Entries taken from a collection:
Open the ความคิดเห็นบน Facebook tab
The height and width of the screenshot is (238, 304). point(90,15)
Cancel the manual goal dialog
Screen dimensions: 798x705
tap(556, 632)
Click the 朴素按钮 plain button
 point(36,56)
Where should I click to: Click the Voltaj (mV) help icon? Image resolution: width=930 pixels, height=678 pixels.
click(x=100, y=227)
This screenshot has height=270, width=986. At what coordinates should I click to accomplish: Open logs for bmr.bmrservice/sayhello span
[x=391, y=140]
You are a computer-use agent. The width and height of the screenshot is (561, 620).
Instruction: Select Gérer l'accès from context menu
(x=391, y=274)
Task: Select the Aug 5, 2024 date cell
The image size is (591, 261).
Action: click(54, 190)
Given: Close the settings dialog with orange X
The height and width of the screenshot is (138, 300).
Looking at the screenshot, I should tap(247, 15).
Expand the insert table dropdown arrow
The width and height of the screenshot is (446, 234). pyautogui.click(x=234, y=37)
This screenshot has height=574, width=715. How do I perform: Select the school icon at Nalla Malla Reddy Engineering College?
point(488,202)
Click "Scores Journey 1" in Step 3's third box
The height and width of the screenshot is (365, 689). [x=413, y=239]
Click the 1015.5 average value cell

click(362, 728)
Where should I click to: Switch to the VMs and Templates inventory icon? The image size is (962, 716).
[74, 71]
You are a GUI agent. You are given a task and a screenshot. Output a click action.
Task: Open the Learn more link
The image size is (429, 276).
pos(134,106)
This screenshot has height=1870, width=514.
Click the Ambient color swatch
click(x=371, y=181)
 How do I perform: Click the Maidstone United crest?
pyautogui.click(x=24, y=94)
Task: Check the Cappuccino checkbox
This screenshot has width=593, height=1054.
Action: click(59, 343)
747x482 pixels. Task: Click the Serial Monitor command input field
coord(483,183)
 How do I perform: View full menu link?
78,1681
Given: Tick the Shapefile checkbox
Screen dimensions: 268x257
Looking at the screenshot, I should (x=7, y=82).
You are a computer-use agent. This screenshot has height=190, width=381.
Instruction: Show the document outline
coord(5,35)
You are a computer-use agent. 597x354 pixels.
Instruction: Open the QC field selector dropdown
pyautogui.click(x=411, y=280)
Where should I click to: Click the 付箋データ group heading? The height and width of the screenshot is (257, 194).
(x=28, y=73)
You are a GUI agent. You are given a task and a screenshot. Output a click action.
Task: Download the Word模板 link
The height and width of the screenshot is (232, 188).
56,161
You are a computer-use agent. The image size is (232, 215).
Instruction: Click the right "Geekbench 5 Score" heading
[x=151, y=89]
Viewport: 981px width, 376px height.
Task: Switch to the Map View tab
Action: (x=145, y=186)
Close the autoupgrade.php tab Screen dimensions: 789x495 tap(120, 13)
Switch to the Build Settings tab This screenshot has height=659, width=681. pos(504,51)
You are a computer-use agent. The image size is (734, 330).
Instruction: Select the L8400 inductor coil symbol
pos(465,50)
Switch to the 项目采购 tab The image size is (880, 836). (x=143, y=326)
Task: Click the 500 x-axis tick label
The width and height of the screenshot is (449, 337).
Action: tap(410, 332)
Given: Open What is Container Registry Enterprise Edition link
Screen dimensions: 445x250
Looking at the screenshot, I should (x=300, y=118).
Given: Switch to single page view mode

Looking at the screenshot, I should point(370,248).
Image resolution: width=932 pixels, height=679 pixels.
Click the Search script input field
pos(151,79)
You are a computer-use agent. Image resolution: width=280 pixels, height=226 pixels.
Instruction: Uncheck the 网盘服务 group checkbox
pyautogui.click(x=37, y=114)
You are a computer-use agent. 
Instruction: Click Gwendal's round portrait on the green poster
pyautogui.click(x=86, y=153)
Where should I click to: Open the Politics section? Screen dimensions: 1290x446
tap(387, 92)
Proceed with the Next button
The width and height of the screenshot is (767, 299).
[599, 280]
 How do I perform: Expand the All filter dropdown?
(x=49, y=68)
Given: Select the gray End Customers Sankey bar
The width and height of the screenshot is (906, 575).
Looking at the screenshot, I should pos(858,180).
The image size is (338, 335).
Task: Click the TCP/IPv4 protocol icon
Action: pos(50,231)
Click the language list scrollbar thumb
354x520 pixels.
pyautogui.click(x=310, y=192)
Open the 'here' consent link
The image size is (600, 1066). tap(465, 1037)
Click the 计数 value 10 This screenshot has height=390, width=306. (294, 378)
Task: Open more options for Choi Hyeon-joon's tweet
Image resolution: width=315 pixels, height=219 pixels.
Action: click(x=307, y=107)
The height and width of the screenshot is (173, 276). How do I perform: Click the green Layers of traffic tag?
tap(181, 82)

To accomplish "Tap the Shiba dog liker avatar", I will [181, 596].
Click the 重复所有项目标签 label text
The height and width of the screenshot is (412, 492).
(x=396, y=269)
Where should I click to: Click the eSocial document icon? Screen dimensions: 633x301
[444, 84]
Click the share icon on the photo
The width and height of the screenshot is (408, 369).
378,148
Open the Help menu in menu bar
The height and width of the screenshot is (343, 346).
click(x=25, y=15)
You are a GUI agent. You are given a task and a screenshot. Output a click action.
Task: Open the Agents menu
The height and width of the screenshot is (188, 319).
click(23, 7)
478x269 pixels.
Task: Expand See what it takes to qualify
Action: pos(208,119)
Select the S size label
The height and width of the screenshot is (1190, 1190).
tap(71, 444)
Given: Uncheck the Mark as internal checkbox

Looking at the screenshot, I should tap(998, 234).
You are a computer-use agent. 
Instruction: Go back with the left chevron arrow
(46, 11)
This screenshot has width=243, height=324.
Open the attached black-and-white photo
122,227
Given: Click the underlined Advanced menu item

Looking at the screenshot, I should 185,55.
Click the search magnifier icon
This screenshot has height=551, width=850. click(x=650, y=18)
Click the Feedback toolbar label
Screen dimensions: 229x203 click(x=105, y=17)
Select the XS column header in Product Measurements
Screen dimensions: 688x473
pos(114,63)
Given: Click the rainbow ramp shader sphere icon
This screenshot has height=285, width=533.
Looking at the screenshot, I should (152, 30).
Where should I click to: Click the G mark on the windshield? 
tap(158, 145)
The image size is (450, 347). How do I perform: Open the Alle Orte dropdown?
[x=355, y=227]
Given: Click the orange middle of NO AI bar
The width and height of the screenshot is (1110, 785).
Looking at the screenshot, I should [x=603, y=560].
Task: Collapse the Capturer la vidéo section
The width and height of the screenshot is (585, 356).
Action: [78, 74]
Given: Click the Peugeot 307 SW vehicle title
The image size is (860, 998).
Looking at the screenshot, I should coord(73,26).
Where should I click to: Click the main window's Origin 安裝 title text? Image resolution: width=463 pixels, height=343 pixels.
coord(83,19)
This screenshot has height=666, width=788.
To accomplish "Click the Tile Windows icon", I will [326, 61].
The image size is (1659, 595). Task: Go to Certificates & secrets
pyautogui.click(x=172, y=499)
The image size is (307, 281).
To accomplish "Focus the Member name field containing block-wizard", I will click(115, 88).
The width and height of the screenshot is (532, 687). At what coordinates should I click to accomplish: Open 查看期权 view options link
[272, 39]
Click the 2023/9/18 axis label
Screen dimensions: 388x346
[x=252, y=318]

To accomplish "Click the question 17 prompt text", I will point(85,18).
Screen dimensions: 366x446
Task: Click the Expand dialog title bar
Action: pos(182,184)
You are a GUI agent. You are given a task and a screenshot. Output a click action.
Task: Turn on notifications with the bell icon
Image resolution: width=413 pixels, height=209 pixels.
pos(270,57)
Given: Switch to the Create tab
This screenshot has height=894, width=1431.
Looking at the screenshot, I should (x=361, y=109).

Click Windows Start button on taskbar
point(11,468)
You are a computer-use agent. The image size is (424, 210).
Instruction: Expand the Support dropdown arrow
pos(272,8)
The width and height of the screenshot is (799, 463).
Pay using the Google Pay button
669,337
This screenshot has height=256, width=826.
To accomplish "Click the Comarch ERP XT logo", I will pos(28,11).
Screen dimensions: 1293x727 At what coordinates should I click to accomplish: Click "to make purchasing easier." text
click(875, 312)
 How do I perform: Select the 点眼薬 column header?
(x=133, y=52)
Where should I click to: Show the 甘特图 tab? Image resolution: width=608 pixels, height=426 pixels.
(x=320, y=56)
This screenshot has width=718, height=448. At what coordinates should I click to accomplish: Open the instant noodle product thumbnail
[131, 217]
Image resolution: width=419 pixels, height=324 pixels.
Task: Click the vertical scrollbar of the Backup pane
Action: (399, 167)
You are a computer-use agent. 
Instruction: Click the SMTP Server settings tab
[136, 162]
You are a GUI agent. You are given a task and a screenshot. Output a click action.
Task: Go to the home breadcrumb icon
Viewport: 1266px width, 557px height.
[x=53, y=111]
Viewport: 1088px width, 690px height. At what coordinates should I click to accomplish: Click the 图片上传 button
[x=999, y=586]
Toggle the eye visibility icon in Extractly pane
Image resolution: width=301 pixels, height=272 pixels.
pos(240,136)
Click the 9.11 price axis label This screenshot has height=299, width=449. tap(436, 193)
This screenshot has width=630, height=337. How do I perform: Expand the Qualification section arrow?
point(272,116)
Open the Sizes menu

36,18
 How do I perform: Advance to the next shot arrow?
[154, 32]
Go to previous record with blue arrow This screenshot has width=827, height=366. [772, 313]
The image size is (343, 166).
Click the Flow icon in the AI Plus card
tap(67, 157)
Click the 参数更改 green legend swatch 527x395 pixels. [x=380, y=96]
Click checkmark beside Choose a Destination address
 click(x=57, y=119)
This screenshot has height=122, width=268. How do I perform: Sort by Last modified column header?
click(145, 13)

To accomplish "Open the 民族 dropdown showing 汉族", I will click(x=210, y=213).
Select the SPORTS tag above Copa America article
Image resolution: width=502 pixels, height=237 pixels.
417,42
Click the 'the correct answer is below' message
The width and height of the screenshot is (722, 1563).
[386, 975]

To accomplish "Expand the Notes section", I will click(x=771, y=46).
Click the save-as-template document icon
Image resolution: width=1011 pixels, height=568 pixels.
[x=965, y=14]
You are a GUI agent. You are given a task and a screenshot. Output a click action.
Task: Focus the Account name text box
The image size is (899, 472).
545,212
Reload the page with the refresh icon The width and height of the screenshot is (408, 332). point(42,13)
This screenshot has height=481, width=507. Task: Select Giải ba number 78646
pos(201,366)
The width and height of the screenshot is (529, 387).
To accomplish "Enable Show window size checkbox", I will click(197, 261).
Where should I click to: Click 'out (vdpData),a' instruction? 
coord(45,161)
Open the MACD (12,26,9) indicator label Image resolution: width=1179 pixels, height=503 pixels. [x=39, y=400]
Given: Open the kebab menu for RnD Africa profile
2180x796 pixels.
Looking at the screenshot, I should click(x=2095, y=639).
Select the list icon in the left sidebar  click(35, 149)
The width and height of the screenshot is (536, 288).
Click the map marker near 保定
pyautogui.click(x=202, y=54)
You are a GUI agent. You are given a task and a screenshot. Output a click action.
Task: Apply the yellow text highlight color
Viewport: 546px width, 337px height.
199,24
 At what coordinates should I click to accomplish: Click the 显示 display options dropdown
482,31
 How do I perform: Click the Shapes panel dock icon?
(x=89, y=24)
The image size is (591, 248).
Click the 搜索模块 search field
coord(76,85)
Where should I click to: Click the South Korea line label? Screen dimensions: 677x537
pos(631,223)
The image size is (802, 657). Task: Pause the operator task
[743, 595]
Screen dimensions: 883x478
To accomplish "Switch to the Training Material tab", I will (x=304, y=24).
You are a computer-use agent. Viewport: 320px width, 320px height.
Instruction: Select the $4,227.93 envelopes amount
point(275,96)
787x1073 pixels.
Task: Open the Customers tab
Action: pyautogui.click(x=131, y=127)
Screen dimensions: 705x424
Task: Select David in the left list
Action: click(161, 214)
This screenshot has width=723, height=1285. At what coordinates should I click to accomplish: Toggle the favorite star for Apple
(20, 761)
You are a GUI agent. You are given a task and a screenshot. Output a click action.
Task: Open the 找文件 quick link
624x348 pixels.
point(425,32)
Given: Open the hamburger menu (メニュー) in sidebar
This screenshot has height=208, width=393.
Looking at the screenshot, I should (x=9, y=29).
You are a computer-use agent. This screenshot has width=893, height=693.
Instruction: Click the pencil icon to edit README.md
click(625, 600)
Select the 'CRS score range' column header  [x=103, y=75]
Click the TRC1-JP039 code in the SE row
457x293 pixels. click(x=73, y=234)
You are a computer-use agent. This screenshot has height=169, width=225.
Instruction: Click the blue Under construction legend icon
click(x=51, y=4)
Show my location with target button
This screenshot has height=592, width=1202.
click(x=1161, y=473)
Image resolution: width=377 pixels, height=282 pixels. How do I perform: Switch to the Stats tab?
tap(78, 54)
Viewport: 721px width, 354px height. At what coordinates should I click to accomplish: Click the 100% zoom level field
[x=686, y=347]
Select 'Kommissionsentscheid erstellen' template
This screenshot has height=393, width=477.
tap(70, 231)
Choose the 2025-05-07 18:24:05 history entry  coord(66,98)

TASK DETAILS.
Note how many lines of the entries contain the string "more", then give that number by itself.

WRITTEN SOLUTION.
2